On the campus of the General Motors Technical Center in Warren, Michigan, is a 9,000 ft² laboratory where they’re building a wide variety of prototypes—from bumpers to spoilers and almost everything in between—with selective laser sintering (SLS) and stereolithography (SLA), technology that’s commonly referred to as “rapid prototyping” (RP) and which is becoming known as “additive manufacturing” (AM). The GM RP lab features 18 machines from 3D Systems (3dsystems.com), which makes it one of the places with the greatest concentration of AM equipment outside of companies that specialize in the process (typically known as “service bureaus”).
Why is GM using it? Because of two big drivers in auto today: Reducing product development cost and time-to-market.

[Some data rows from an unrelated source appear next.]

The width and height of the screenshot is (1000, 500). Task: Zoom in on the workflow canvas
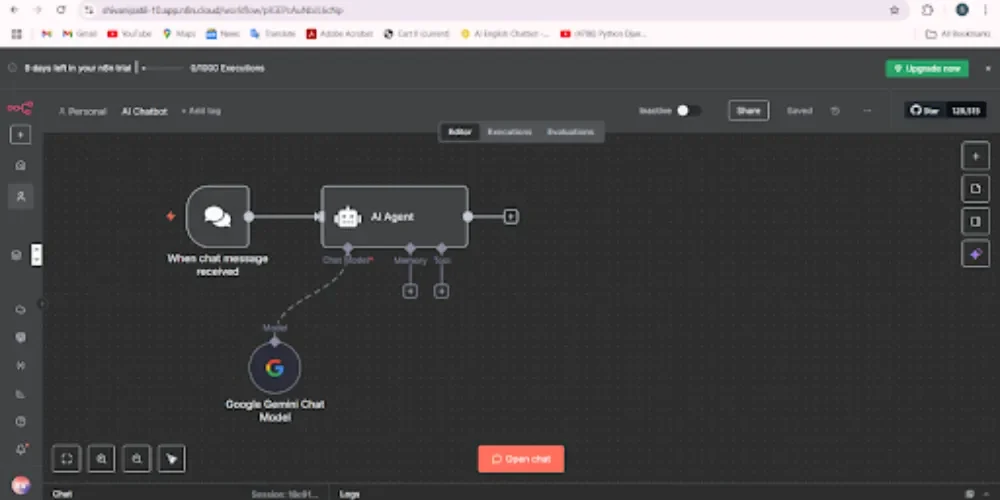point(101,459)
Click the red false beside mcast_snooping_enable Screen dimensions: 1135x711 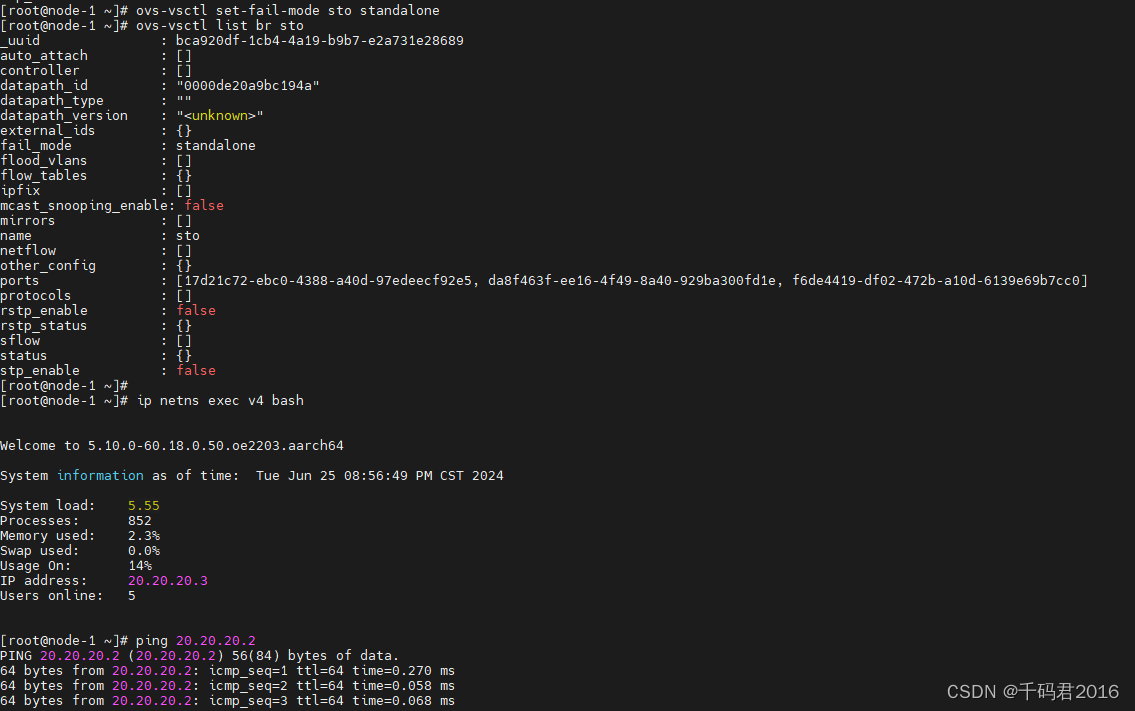tap(204, 206)
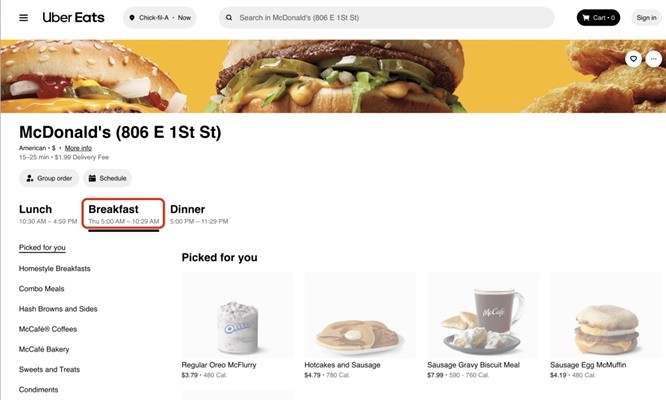Image resolution: width=666 pixels, height=400 pixels.
Task: Open the delivery location selector showing Chick-fil-A
Action: click(160, 18)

The lab is manned by 15 specialists who work three shifts, six days a week, taking part orders from GM design centers all over the world to crank out some 20,000 unique parts a year. Parts are built from one of two additive technologies: SLS, where a laser fuses layers of powdered material together, or SLA, where a laser cures liquid polymer, layer by layer. Parts are built within hours and then express shipped to their destination, allowing designers and engineers to spend more time evaluating changes and less time waiting for parts compared to conventional prototyping methods.
“The return on investment has been significant, especially when you figure in the elimination of tooling,” says Dave Bolognino, GM Director of Design Fabrication Operations. He uses a register vent as an example. “If you look at the complexity in that part alone, back in the old days, somebody would have to carve that or make it in clay just to get a look at it. Now we can go right to the machine and get a functional part much, much quicker than you could ever get an aesthetic part.”
Bolognino says the automaker has been using additive technology for the past 20 years. But back in the early days, he says, the speed, materials and accuracy limited the technology to just vehicle mockups. Now, it has advanced to a point where bumpers, grilles, spoilers, and mirrors—parts that would be difficult to quickly make any other way—can be accurately built.
The only limitation is the work envelope of the machines. The lab’s largest machine features a work envelope of 500 x 500 x 750-mm, so in order to build bigger parts, sections are produced, then assembled.